SEO for Not Much Dough

In the fall of 2007, I had the opportunity to talk to Layla Masri, president of Bean Creative, about search engine optimization (SEO).

Search Engine Optimization (SEO) is a complex discipline. Entire companies specialize in ensuring that clients’ sites appear in the top five rankings across a host of search engines and portals when any of the terms the client has identified as key are entered. And some organizations pay thousands of dollars a month to take advantage of that highly specialized and focused expertise. But if that’s out of your organization’s price range, does that mean you’re forever consigned to page 25 of the Google listings for the industry you serve?

“Absolutely not,” stated Layla Masri, president of Bean Creative, an Alexandria-based web design and programming firm that focuses on the not-for-profit market.

“If an organization can’t invest the kind of money necessary for a full SEO engagement, they can still accomplish a lot just by investing some staff time.” Masri continued, “Five years ago, an association could be assured a good ranking in most of the search engines just by including the right title tags on their web pages. But companies like Google, Yahoo!, and MSN have gotten much more sophisticated about their rankings, so your organization needs to be more sophisticated in its approach as well.”

What are the top five inexpensive steps not-for-profits can take to improve their search engine rankings?

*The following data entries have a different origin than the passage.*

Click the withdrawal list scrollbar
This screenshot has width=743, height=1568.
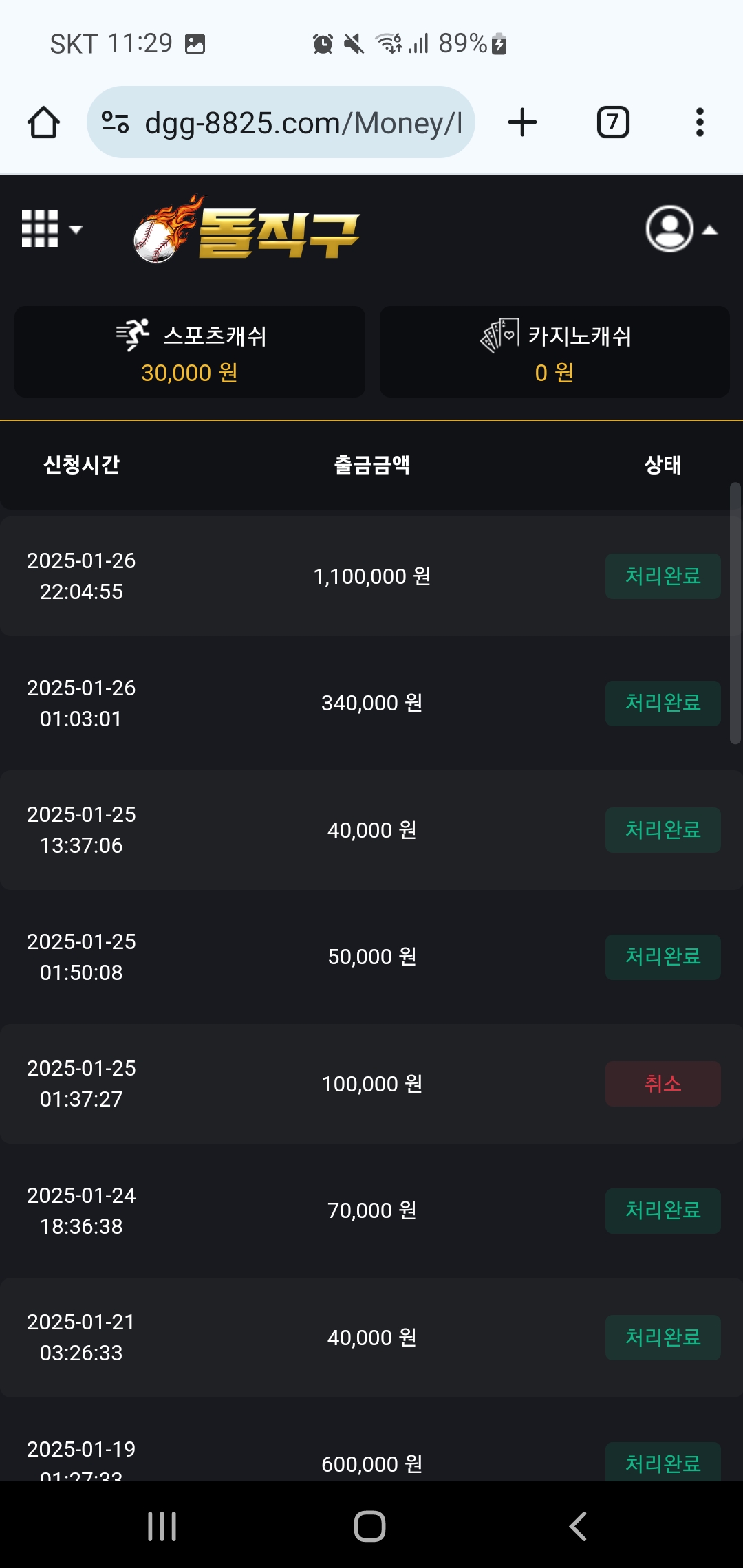(x=735, y=613)
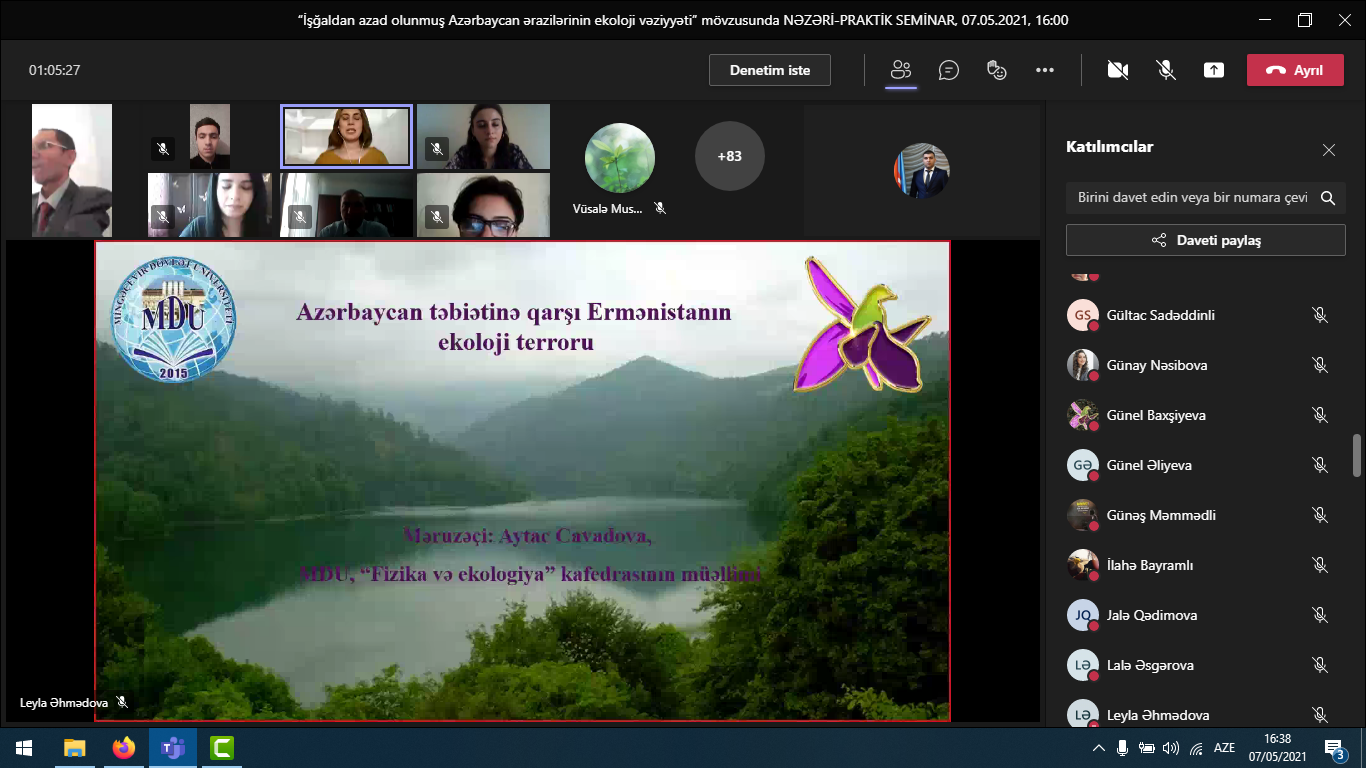Leave the meeting with Ayrıl button

point(1294,70)
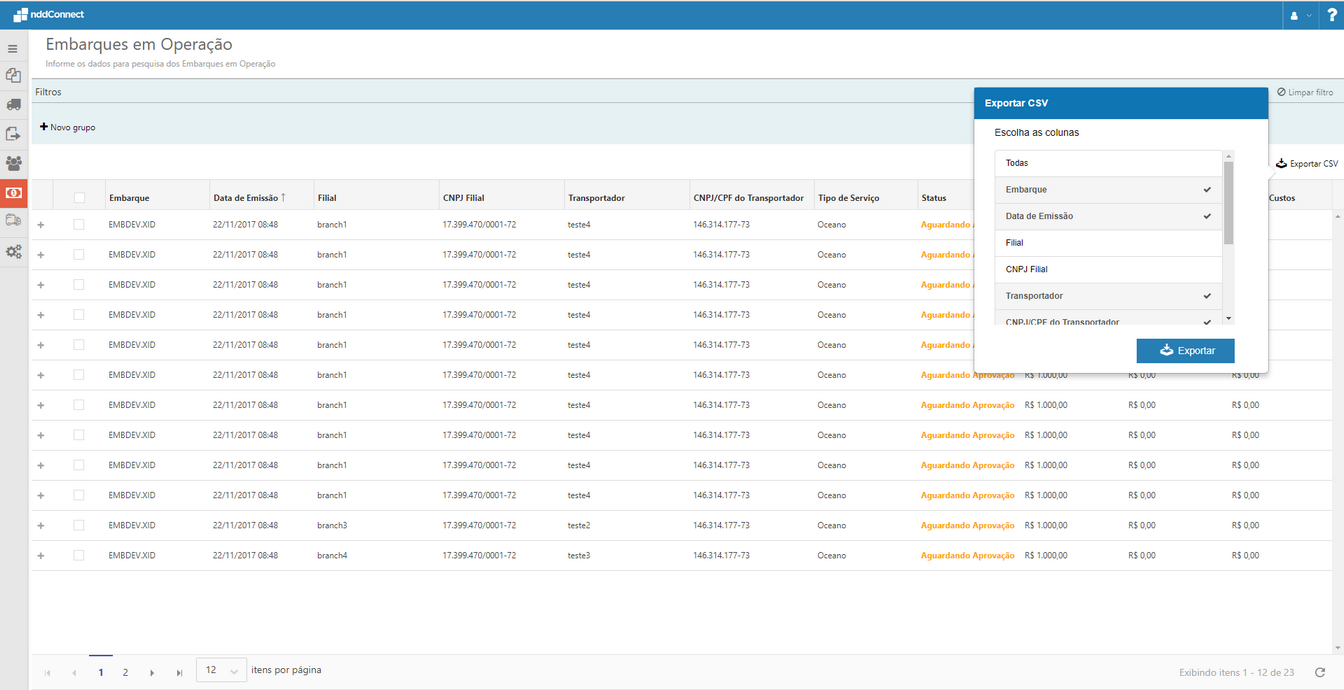Open the hamburger menu in the sidebar
1344x690 pixels.
13,48
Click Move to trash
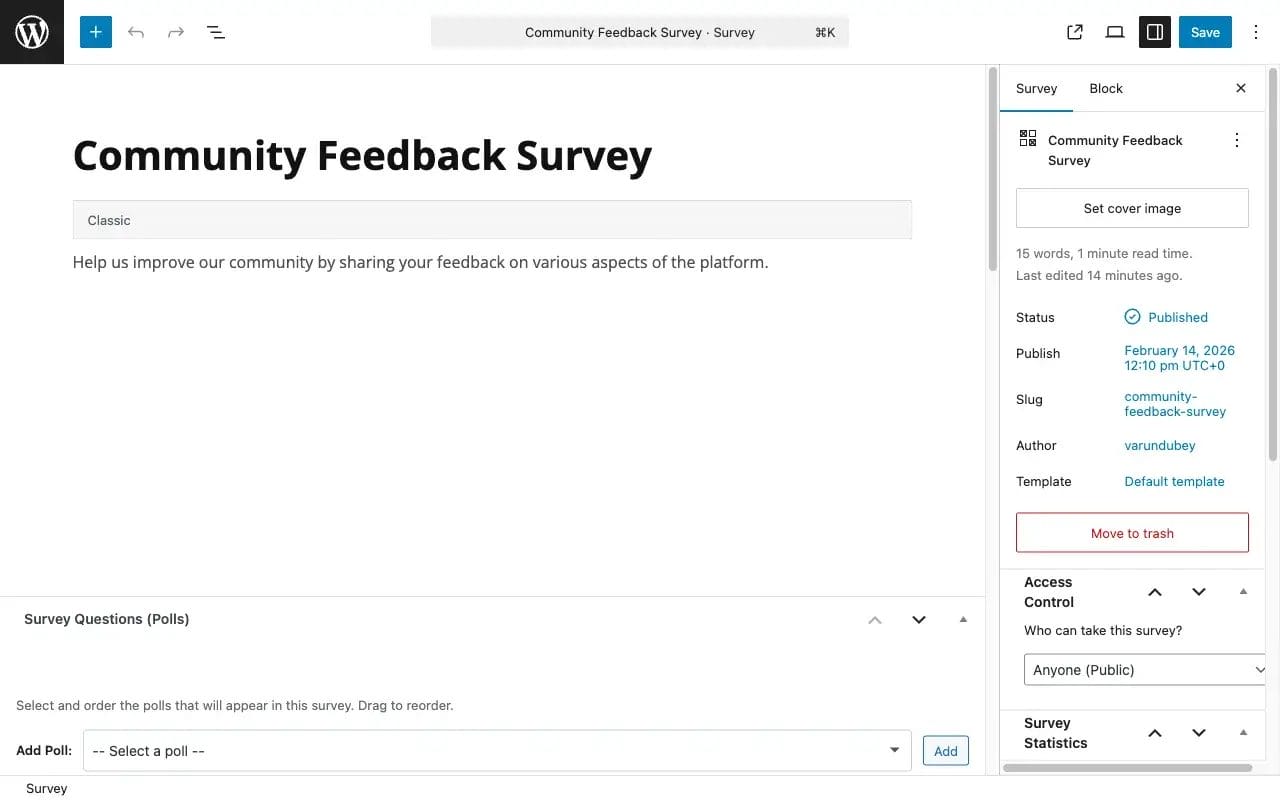Viewport: 1280px width, 800px height. click(1131, 532)
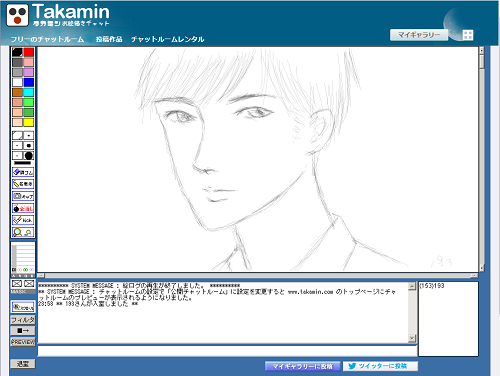Click the Twitter post button
500x376 pixels.
click(380, 366)
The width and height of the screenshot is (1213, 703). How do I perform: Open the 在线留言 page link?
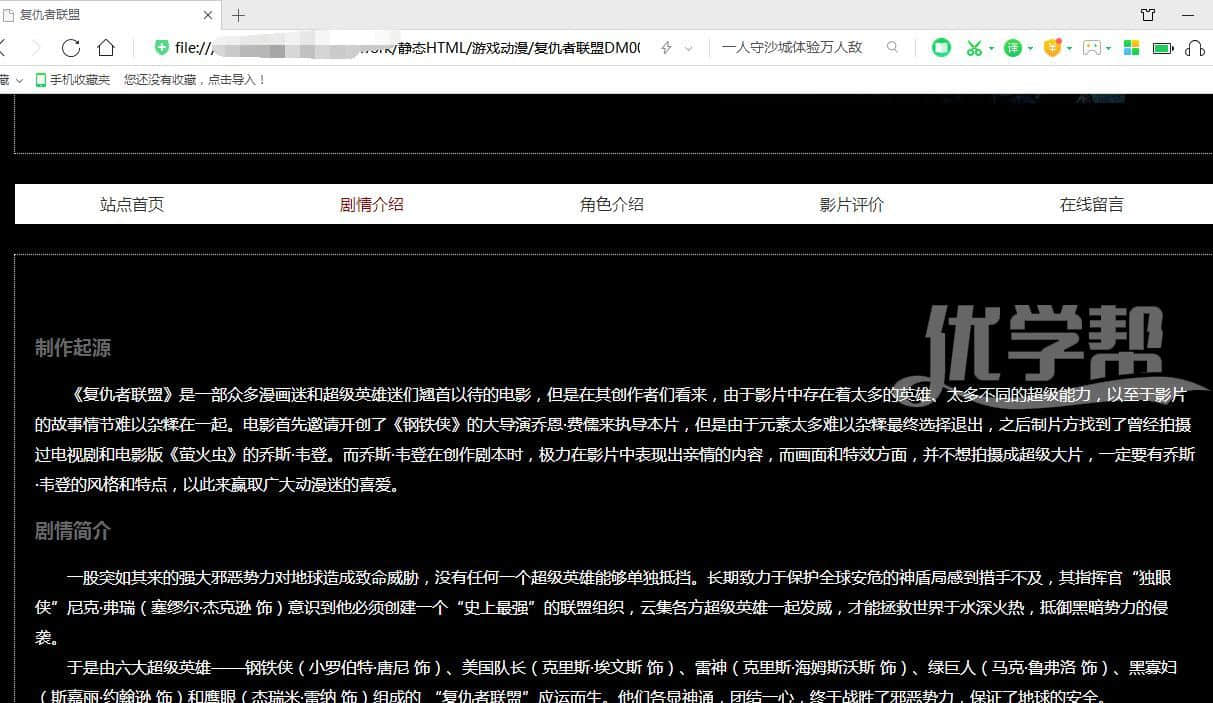point(1091,205)
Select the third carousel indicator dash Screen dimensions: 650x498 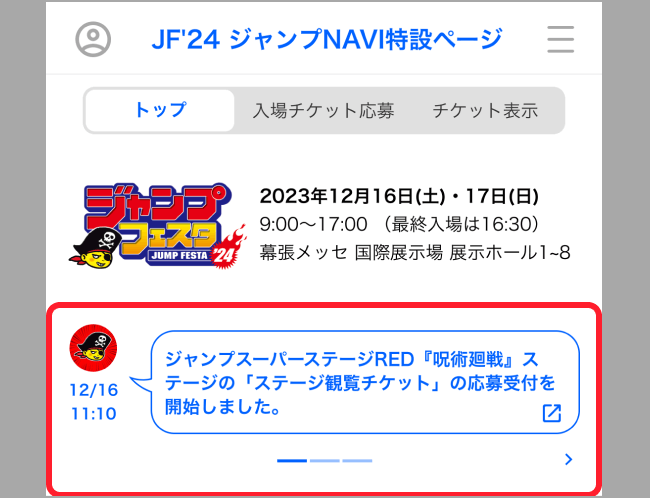(357, 461)
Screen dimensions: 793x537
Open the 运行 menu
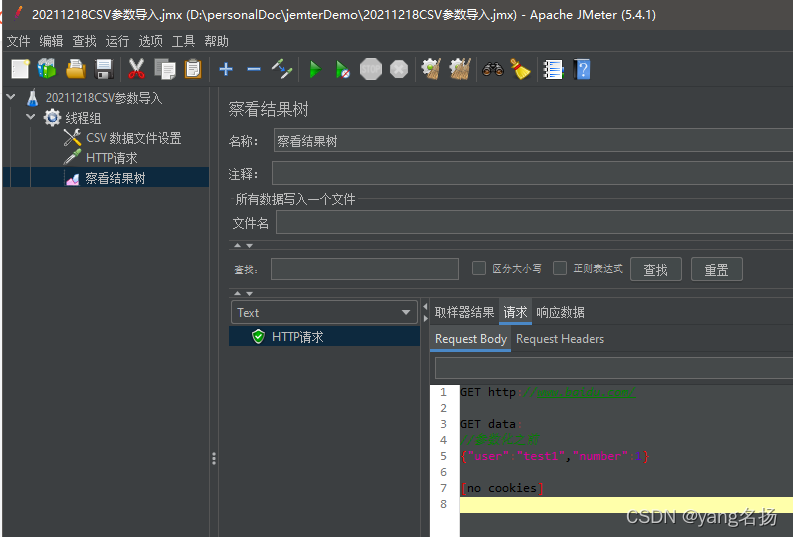click(117, 41)
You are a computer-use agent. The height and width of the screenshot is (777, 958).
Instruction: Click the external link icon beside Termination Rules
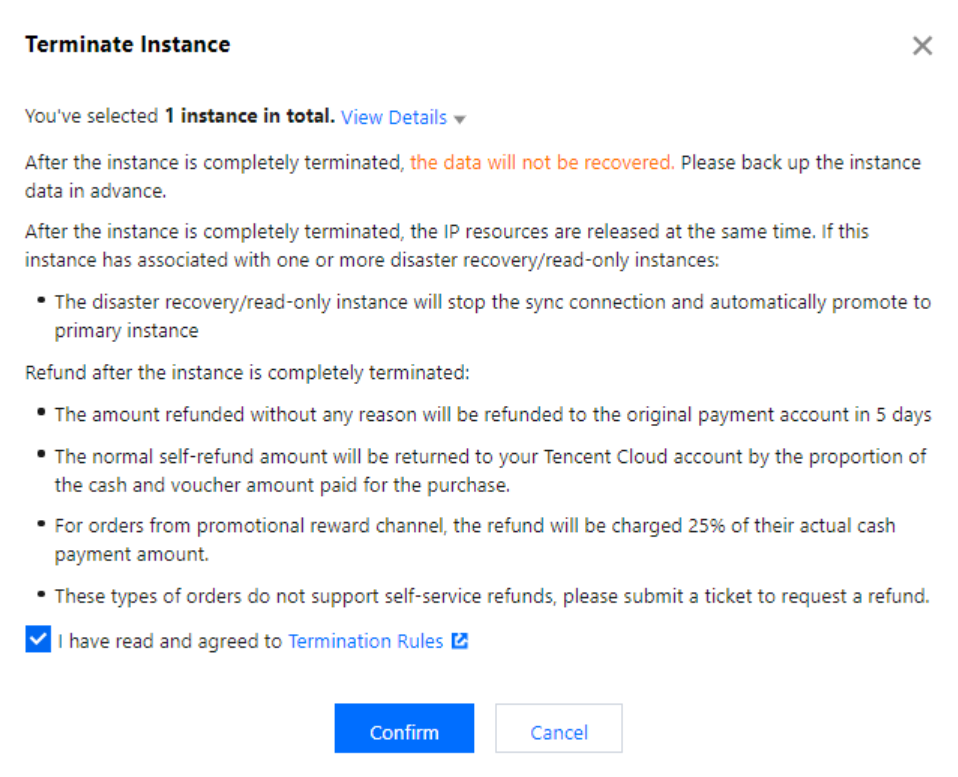click(x=460, y=641)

  1. Update your content frequently. One of the easiest ways to do this is to add a blog to your site. But, as Masri noted, “this requires a significant investment of staff time. The technology for creating a blog is easy. The hard part is making sure someone is adding well-written, relevant content on a regular and frequent basis.”
  2. Encourage people to link to you. Again, one of the quickest mechanisms to accomplish this is to create a blog that includes a blogroll (the sidebar list of links featured on many blogs), which makes it easy to exchange links. “Request link exchanges with like-minded organizations,” advised Masri.
  3. Become a recognized expert in your subject area. “One of the best ways to generate visibility for your website is to create something like a ‘top 10’ list or an authoritative article on a current topic that gets widely disseminated across the web,” noted Masri.
  4. Become active on relevant listservs and discussion forums. “This keeps your association top of mind in your market. And, as increasing numbers of these forums are archived on the web, it increases your chances of generating links and becoming a recognized expert on topics of interest to your constituents,” remarked Masri.
  5. Finally, make sure your web content is highly relevant to the focus of your organization and uses key words and phrases regularly. “Today’s more sophisticated search engines consider the quality of your content as well as its existence. If your organization’s key focus is women’s networking groups, make sure that wording and other similar phrases are used liberally throughout your site,” advised Masri.

What do all of these suggestions have in common?

They all represent great ways to get your members involved. Younger members sometimes shy away from the level of commitment required by committee or board service. However, they are precisely the members who are most comfortable with emerging technologies like blogs and social networking forums. While they might not be willing to volunteer for several years hard labor on your finance committee, they can be tapped to write occasional posts for your organization’s blog, to link to your association blog from their own personal or professional blogs, and to participate in discussion forums and listservs as a representative of your organization. And an involved member is a loyal member.

So let’s say you do have a budget, albeit small, to spend on improving your search engine position. What will give you the most bang for your buck?

Google AdSense,” stated Masri immediately. “Google AdSense is an easy way for website publishers to create ads that will be displayed on other relevant sites. Because the ads are related to what users are looking for on the sites they surf, AdSense allows you to get the word out about your association while allowing the owners of the sites on which your ads are placed to earn some money and enhance the content of their own pages.” Because the site owners get paid when someone clicks on one of your ads on their site, you can set a cap as to how much you’re willing to spend, which makes it easy to stay within your budget, no matter what its size.

Masri offered some tips to get the best results from AdSense:

  • Make sure your ads are posted on text-rich pages (not “Sponsored Links” or “Advertisements’”)
  • Make sure your ads are placed “above the fold“
  • Match the colors of your ads with the color scheme of the site on which they’ll be posted
  • Make is easy for the site owners to blend your ads with their pages by using a transparent background and removing image borders

“The most important thing to remember is that all of these items take dedicated staff time, energy and focus. If you want to improve your site’s rank, you really do need to put in the leg work or pony up the cash for someone else to do it for you. There are no free rides!” concluded Masri.